As the Catholic Faith has come under increasing attack in recent years, especially in the very nations which were the ancient lands of the Faith in Europe, many have asked “how did we get to where we are?” Some point to the revolution of the 1960s. Others to the Freemasons. Some will identify the Protestant Reformation. All of these answers are good and accurate, with each one going further back in history to an earlier root cause. However, none of these are complete answers.

There has always been pressure against the Faith no matter where it goes. However, the real rebellion began in the Renaissance with the de-emphasis on usury as a sin and in some cases, its explicit permission. According to Hoffman, this began in the northern Italian city of Florence and eventually spread throughout the rest of northern Italy and to other parts of Europe, in particular the Germanic countries. He also notes, with great interest, that with the rise of usury also came a rise in many other sins in Florence, namely that of sodomy.

The permission of usury against Church teachings by rogue bishops and disobedient priests and laity created a weakness in European society into which a multitude of many evils could grow within, including religious heresy. It is no surprise that the heretic John Calvin did not oppose usury, just “unjust” usury, which an oxymoron because all usury is unjust and sinful. There is no such thing as a “just” sin because all sin is an affront to God’s justice.

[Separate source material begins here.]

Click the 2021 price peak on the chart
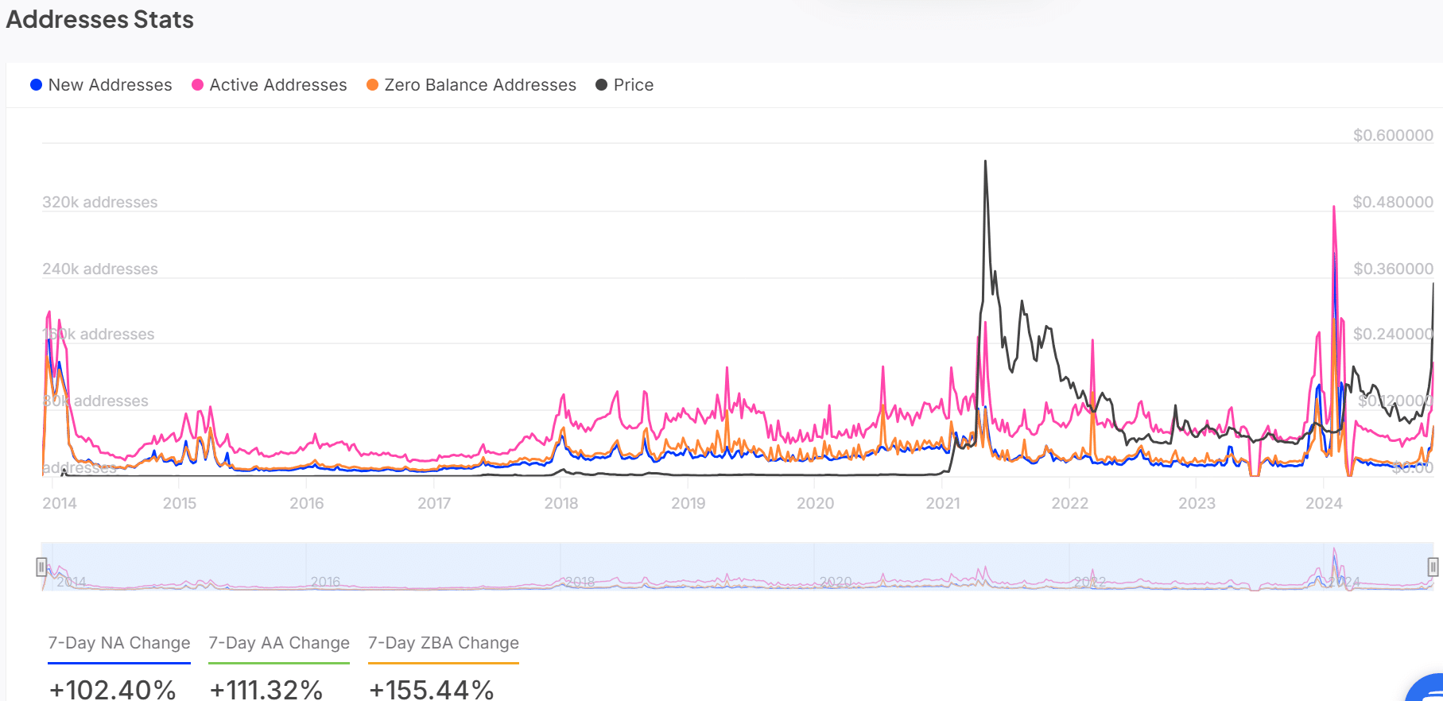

If sin is the mother of error and heresy, then usury is one of the chief roots of that tree, as it bears more heresy and when fully ripened, apostasy. It also has been used to entice many people who are not Christians into rebellion against the Faith and ultimately, God Himself. This sad story is seen very prominently beginning in the Renaissance not only with the Florentines, but with Jewish money changers who, by various errors and lies in their Talmud and in combination with their social position in European society, grew into positions of unnatural wealth, power, and influence.